What you are asked to do: What is needed here is an exact copy of every entry.

Task data:

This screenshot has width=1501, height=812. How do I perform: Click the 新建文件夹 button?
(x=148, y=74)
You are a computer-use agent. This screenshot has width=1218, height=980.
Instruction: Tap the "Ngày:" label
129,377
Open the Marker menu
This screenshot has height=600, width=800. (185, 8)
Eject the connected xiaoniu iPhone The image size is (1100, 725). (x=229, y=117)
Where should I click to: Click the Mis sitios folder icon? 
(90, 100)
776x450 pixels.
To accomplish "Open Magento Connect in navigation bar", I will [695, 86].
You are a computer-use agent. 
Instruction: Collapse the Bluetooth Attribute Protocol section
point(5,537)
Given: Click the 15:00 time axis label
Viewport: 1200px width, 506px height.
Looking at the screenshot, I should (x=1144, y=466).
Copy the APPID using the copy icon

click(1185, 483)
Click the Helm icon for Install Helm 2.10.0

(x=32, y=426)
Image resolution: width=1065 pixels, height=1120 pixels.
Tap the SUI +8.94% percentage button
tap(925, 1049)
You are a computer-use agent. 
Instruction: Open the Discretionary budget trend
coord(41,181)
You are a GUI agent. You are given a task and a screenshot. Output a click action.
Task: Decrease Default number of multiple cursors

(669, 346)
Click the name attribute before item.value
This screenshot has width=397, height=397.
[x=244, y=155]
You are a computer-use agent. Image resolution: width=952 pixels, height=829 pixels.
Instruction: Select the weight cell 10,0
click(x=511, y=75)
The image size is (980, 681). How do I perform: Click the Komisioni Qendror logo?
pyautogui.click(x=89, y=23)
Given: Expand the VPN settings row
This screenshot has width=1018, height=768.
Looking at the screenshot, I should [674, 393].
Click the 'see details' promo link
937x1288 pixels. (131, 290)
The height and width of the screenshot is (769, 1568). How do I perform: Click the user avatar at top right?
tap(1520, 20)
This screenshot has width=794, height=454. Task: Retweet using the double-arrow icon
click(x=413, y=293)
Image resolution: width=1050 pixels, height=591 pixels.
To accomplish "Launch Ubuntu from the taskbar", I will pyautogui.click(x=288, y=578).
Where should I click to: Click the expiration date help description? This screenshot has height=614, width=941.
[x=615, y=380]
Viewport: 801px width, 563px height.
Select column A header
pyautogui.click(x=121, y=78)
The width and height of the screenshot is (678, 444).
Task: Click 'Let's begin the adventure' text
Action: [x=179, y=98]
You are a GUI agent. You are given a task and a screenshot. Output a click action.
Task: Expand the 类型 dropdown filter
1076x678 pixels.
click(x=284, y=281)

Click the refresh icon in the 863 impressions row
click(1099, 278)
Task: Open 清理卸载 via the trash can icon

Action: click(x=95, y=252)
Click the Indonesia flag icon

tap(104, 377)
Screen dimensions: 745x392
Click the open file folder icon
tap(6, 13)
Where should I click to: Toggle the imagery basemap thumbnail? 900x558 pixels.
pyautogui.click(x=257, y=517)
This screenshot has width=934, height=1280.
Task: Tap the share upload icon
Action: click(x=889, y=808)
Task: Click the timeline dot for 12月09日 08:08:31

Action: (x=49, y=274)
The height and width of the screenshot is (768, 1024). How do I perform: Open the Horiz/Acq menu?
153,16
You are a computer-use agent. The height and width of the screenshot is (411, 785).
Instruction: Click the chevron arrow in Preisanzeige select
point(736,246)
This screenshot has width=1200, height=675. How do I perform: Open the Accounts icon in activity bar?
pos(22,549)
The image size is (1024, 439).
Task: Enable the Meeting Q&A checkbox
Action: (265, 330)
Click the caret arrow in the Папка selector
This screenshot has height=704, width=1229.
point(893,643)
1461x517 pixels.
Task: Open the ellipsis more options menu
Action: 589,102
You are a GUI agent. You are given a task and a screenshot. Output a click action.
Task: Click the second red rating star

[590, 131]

Reply to the exercise:
This screenshot has width=1501, height=812. How do I perform: Click the 新建文件夹 button?
(x=148, y=74)
You are a computer-use agent. This screenshot has width=1218, height=980.
Instruction: Tap the "Ngày:" label
129,377
Open the Marker menu
This screenshot has height=600, width=800. (185, 8)
Eject the connected xiaoniu iPhone The image size is (1100, 725). (x=229, y=117)
Where should I click to: Click the Mis sitios folder icon? 
(90, 100)
776x450 pixels.
To accomplish "Open Magento Connect in navigation bar", I will [695, 86].
You are a computer-use agent. 
Instruction: Collapse the Bluetooth Attribute Protocol section
point(5,537)
Given: Click the 15:00 time axis label
Viewport: 1200px width, 506px height.
Looking at the screenshot, I should (x=1144, y=466).
Copy the APPID using the copy icon

click(1185, 483)
Click the Helm icon for Install Helm 2.10.0

(x=32, y=426)
Image resolution: width=1065 pixels, height=1120 pixels.
Tap the SUI +8.94% percentage button
tap(925, 1049)
You are a computer-use agent. 
Instruction: Open the Discretionary budget trend
coord(41,181)
You are a GUI agent. You are given a task and a screenshot. Output a click action.
Task: Decrease Default number of multiple cursors

(669, 346)
Click the name attribute before item.value
This screenshot has width=397, height=397.
[x=244, y=155]
You are a computer-use agent. Image resolution: width=952 pixels, height=829 pixels.
Instruction: Select the weight cell 10,0
click(x=511, y=75)
The image size is (980, 681). How do I perform: Click the Komisioni Qendror logo?
pyautogui.click(x=89, y=23)
Given: Expand the VPN settings row
This screenshot has width=1018, height=768.
Looking at the screenshot, I should [674, 393].
Click the 'see details' promo link
937x1288 pixels. (131, 290)
The height and width of the screenshot is (769, 1568). How do I perform: Click the user avatar at top right?
tap(1520, 20)
This screenshot has width=794, height=454. Task: Retweet using the double-arrow icon
click(x=413, y=293)
Image resolution: width=1050 pixels, height=591 pixels.
To accomplish "Launch Ubuntu from the taskbar", I will pyautogui.click(x=288, y=578).
Where should I click to: Click the expiration date help description? This screenshot has height=614, width=941.
[x=615, y=380]
Viewport: 801px width, 563px height.
Select column A header
pyautogui.click(x=121, y=78)
The width and height of the screenshot is (678, 444).
Task: Click 'Let's begin the adventure' text
Action: [x=179, y=98]
You are a GUI agent. You are given a task and a screenshot. Output a click action.
Task: Expand the 类型 dropdown filter
1076x678 pixels.
click(x=284, y=281)

Click the refresh icon in the 863 impressions row
click(1099, 278)
Task: Open 清理卸载 via the trash can icon

Action: click(x=95, y=252)
Click the Indonesia flag icon

tap(104, 377)
Screen dimensions: 745x392
Click the open file folder icon
tap(6, 13)
Where should I click to: Toggle the imagery basemap thumbnail? 900x558 pixels.
pyautogui.click(x=257, y=517)
This screenshot has width=934, height=1280.
Task: Tap the share upload icon
Action: click(x=889, y=808)
Task: Click the timeline dot for 12月09日 08:08:31

Action: (x=49, y=274)
The height and width of the screenshot is (768, 1024). How do I perform: Open the Horiz/Acq menu?
153,16
You are a computer-use agent. The height and width of the screenshot is (411, 785).
Instruction: Click the chevron arrow in Preisanzeige select
point(736,246)
This screenshot has width=1200, height=675. How do I perform: Open the Accounts icon in activity bar?
pos(22,549)
The image size is (1024, 439).
Task: Enable the Meeting Q&A checkbox
Action: (265, 330)
Click the caret arrow in the Папка selector
This screenshot has height=704, width=1229.
point(893,643)
1461x517 pixels.
Task: Open the ellipsis more options menu
Action: 589,102
You are a GUI agent. You are given a task and a screenshot. Output a click action.
Task: Click the second red rating star

[590, 131]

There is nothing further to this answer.